[Stored items]
##############################
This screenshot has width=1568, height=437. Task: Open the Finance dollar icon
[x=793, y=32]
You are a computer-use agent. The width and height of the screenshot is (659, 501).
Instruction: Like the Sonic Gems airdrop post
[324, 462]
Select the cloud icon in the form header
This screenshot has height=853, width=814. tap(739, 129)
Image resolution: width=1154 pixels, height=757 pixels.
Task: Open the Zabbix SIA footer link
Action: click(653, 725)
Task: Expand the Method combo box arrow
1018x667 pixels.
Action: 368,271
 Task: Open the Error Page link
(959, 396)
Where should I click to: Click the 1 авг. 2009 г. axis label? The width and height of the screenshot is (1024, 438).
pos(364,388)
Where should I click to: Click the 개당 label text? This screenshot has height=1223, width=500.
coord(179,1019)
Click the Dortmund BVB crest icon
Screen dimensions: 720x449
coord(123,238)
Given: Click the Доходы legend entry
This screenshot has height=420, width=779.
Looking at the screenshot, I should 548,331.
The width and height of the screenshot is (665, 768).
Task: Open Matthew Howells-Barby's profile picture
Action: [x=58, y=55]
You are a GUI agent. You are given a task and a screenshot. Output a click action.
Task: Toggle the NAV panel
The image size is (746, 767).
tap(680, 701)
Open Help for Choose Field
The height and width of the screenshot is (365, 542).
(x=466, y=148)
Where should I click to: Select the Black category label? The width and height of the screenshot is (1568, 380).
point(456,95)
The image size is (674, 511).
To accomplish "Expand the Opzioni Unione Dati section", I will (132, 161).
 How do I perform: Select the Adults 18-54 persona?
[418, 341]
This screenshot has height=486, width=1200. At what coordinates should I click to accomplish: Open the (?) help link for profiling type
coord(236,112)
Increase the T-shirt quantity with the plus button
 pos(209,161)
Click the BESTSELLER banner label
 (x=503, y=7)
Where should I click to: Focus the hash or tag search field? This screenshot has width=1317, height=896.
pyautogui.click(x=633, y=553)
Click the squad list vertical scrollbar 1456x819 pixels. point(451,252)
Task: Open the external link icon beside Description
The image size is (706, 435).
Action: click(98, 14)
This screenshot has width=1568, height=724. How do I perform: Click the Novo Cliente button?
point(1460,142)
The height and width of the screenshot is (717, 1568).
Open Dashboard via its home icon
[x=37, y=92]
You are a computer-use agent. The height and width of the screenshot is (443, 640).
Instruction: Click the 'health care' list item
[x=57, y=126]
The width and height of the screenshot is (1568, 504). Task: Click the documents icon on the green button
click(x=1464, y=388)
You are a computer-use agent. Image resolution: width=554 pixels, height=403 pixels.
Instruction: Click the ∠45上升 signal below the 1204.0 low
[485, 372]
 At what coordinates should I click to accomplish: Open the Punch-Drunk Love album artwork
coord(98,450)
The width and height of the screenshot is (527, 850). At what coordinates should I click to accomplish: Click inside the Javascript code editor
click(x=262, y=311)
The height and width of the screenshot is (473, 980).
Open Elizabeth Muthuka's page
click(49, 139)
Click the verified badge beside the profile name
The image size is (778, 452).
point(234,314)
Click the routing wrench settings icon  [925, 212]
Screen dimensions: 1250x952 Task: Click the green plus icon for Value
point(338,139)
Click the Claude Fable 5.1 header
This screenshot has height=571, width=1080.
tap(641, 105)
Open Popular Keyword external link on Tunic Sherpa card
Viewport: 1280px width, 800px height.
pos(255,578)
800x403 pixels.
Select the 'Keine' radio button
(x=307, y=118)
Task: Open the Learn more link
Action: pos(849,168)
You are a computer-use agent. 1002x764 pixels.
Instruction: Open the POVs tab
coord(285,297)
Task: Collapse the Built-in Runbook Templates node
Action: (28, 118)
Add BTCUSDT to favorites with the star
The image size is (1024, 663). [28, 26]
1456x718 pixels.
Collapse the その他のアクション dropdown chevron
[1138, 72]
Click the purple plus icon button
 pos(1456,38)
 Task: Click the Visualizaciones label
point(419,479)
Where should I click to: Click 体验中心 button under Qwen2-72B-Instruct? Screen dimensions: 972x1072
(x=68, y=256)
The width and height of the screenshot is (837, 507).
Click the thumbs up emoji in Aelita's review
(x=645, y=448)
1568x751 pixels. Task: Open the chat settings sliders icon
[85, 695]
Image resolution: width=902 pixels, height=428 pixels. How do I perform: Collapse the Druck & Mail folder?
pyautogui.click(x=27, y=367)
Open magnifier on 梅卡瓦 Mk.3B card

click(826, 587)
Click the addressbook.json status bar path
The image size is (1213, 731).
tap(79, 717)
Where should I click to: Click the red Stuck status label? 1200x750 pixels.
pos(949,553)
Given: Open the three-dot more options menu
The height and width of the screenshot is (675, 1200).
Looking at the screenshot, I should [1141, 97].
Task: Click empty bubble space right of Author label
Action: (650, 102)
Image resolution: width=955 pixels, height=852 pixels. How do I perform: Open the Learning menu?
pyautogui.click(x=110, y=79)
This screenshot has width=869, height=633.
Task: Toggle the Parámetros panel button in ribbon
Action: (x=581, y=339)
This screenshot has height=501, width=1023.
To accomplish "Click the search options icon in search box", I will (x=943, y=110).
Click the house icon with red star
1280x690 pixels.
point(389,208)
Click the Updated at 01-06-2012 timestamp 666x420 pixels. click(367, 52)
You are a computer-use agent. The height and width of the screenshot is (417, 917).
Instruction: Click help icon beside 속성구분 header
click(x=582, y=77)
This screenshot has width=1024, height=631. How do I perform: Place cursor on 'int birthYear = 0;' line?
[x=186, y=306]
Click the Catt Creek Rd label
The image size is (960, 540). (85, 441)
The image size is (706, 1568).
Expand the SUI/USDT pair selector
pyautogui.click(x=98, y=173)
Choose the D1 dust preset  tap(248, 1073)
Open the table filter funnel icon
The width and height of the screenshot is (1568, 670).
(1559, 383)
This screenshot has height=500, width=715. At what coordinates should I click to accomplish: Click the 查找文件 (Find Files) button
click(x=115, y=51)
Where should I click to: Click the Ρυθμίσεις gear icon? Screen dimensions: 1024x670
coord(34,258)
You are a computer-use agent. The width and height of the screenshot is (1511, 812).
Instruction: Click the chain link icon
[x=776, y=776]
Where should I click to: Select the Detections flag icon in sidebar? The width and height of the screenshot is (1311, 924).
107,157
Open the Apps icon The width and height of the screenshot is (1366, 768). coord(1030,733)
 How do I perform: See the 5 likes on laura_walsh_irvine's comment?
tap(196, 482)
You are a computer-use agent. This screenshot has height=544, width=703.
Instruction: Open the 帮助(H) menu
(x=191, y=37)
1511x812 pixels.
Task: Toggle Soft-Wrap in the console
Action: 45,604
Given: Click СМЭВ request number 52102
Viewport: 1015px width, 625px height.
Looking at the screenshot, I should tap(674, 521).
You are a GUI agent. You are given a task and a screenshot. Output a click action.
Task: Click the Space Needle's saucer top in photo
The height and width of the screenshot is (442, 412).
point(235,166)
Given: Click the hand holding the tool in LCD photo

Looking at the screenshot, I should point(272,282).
##############################
Exercise objective: Could each line above be retyped exactly?

Output of the task:
This screenshot has width=1568, height=437. Task: Open the Finance dollar icon
[x=793, y=32]
You are a computer-use agent. The width and height of the screenshot is (659, 501).
Instruction: Like the Sonic Gems airdrop post
[324, 462]
Select the cloud icon in the form header
This screenshot has height=853, width=814. tap(739, 129)
Image resolution: width=1154 pixels, height=757 pixels.
Task: Open the Zabbix SIA footer link
Action: click(653, 725)
Task: Expand the Method combo box arrow
1018x667 pixels.
Action: 368,271
 Task: Open the Error Page link
(959, 396)
Where should I click to: Click the 1 авг. 2009 г. axis label? The width and height of the screenshot is (1024, 438).
pos(364,388)
Where should I click to: Click the 개당 label text? This screenshot has height=1223, width=500.
coord(179,1019)
Click the Dortmund BVB crest icon
Screen dimensions: 720x449
coord(123,238)
Given: Click the Доходы legend entry
This screenshot has height=420, width=779.
Looking at the screenshot, I should 548,331.
The width and height of the screenshot is (665, 768).
Task: Open Matthew Howells-Barby's profile picture
Action: [x=58, y=55]
You are a GUI agent. You are given a task and a screenshot. Output a click action.
Task: Toggle the NAV panel
The image size is (746, 767).
tap(680, 701)
Open Help for Choose Field
The height and width of the screenshot is (365, 542).
(x=466, y=148)
Where should I click to: Select the Black category label? The width and height of the screenshot is (1568, 380).
point(456,95)
The image size is (674, 511).
To accomplish "Expand the Opzioni Unione Dati section", I will (132, 161).
 How do I perform: Select the Adults 18-54 persona?
[418, 341]
This screenshot has height=486, width=1200. At what coordinates should I click to accomplish: Open the (?) help link for profiling type
coord(236,112)
Increase the T-shirt quantity with the plus button
 pos(209,161)
Click the BESTSELLER banner label
 (x=503, y=7)
Where should I click to: Focus the hash or tag search field? This screenshot has width=1317, height=896.
pyautogui.click(x=633, y=553)
Click the squad list vertical scrollbar 1456x819 pixels. point(451,252)
Task: Open the external link icon beside Description
The image size is (706, 435).
Action: click(98, 14)
This screenshot has width=1568, height=724. How do I perform: Click the Novo Cliente button?
point(1460,142)
The height and width of the screenshot is (717, 1568).
Open Dashboard via its home icon
[x=37, y=92]
You are a computer-use agent. The height and width of the screenshot is (443, 640).
Instruction: Click the 'health care' list item
[x=57, y=126]
The width and height of the screenshot is (1568, 504). Task: Click the documents icon on the green button
click(x=1464, y=388)
You are a computer-use agent. Image resolution: width=554 pixels, height=403 pixels.
Instruction: Click the ∠45上升 signal below the 1204.0 low
[485, 372]
 At what coordinates should I click to accomplish: Open the Punch-Drunk Love album artwork
coord(98,450)
The width and height of the screenshot is (527, 850). At what coordinates should I click to accomplish: Click inside the Javascript code editor
click(x=262, y=311)
The height and width of the screenshot is (473, 980).
Open Elizabeth Muthuka's page
click(49, 139)
Click the verified badge beside the profile name
The image size is (778, 452).
point(234,314)
Click the routing wrench settings icon  [925, 212]
Screen dimensions: 1250x952 Task: Click the green plus icon for Value
point(338,139)
Click the Claude Fable 5.1 header
This screenshot has height=571, width=1080.
tap(641, 105)
Open Popular Keyword external link on Tunic Sherpa card
Viewport: 1280px width, 800px height.
pos(255,578)
800x403 pixels.
Select the 'Keine' radio button
(x=307, y=118)
Task: Open the Learn more link
Action: pos(849,168)
You are a computer-use agent. 1002x764 pixels.
Instruction: Open the POVs tab
coord(285,297)
Task: Collapse the Built-in Runbook Templates node
Action: (28, 118)
Add BTCUSDT to favorites with the star
The image size is (1024, 663). [28, 26]
1456x718 pixels.
Collapse the その他のアクション dropdown chevron
[1138, 72]
Click the purple plus icon button
 pos(1456,38)
 Task: Click the Visualizaciones label
point(419,479)
Where should I click to: Click 体验中心 button under Qwen2-72B-Instruct? Screen dimensions: 972x1072
(x=68, y=256)
The width and height of the screenshot is (837, 507).
Click the thumbs up emoji in Aelita's review
(x=645, y=448)
1568x751 pixels. Task: Open the chat settings sliders icon
[85, 695]
Image resolution: width=902 pixels, height=428 pixels. How do I perform: Collapse the Druck & Mail folder?
pyautogui.click(x=27, y=367)
Open magnifier on 梅卡瓦 Mk.3B card

click(826, 587)
Click the addressbook.json status bar path
The image size is (1213, 731).
tap(79, 717)
Where should I click to: Click the red Stuck status label? 1200x750 pixels.
pos(949,553)
Given: Open the three-dot more options menu
The height and width of the screenshot is (675, 1200).
Looking at the screenshot, I should [1141, 97].
Task: Click empty bubble space right of Author label
Action: (650, 102)
Image resolution: width=955 pixels, height=852 pixels. How do I perform: Open the Learning menu?
pyautogui.click(x=110, y=79)
This screenshot has width=869, height=633.
Task: Toggle the Parámetros panel button in ribbon
Action: (x=581, y=339)
This screenshot has height=501, width=1023.
To accomplish "Click the search options icon in search box", I will (x=943, y=110).
Click the house icon with red star
1280x690 pixels.
point(389,208)
Click the Updated at 01-06-2012 timestamp 666x420 pixels. click(367, 52)
You are a computer-use agent. The height and width of the screenshot is (417, 917).
Instruction: Click help icon beside 속성구분 header
click(x=582, y=77)
This screenshot has width=1024, height=631. How do I perform: Place cursor on 'int birthYear = 0;' line?
[x=186, y=306]
Click the Catt Creek Rd label
The image size is (960, 540). (85, 441)
The image size is (706, 1568).
Expand the SUI/USDT pair selector
pyautogui.click(x=98, y=173)
Choose the D1 dust preset  tap(248, 1073)
Open the table filter funnel icon
The width and height of the screenshot is (1568, 670).
(1559, 383)
This screenshot has height=500, width=715. At what coordinates should I click to accomplish: Click the 查找文件 (Find Files) button
click(x=115, y=51)
Where should I click to: Click the Ρυθμίσεις gear icon? Screen dimensions: 1024x670
coord(34,258)
You are a computer-use agent. The width and height of the screenshot is (1511, 812).
Instruction: Click the chain link icon
[x=776, y=776]
Where should I click to: Select the Detections flag icon in sidebar? The width and height of the screenshot is (1311, 924).
107,157
Open the Apps icon The width and height of the screenshot is (1366, 768). coord(1030,733)
 How do I perform: See the 5 likes on laura_walsh_irvine's comment?
tap(196, 482)
You are a computer-use agent. This screenshot has height=544, width=703.
Instruction: Open the 帮助(H) menu
(x=191, y=37)
1511x812 pixels.
Task: Toggle Soft-Wrap in the console
Action: 45,604
Given: Click СМЭВ request number 52102
Viewport: 1015px width, 625px height.
Looking at the screenshot, I should tap(674, 521).
You are a GUI agent. You are given a task and a screenshot. Output a click action.
Task: Click the Space Needle's saucer top in photo
The height and width of the screenshot is (442, 412).
point(235,166)
Given: Click the hand holding the tool in LCD photo

Looking at the screenshot, I should point(272,282).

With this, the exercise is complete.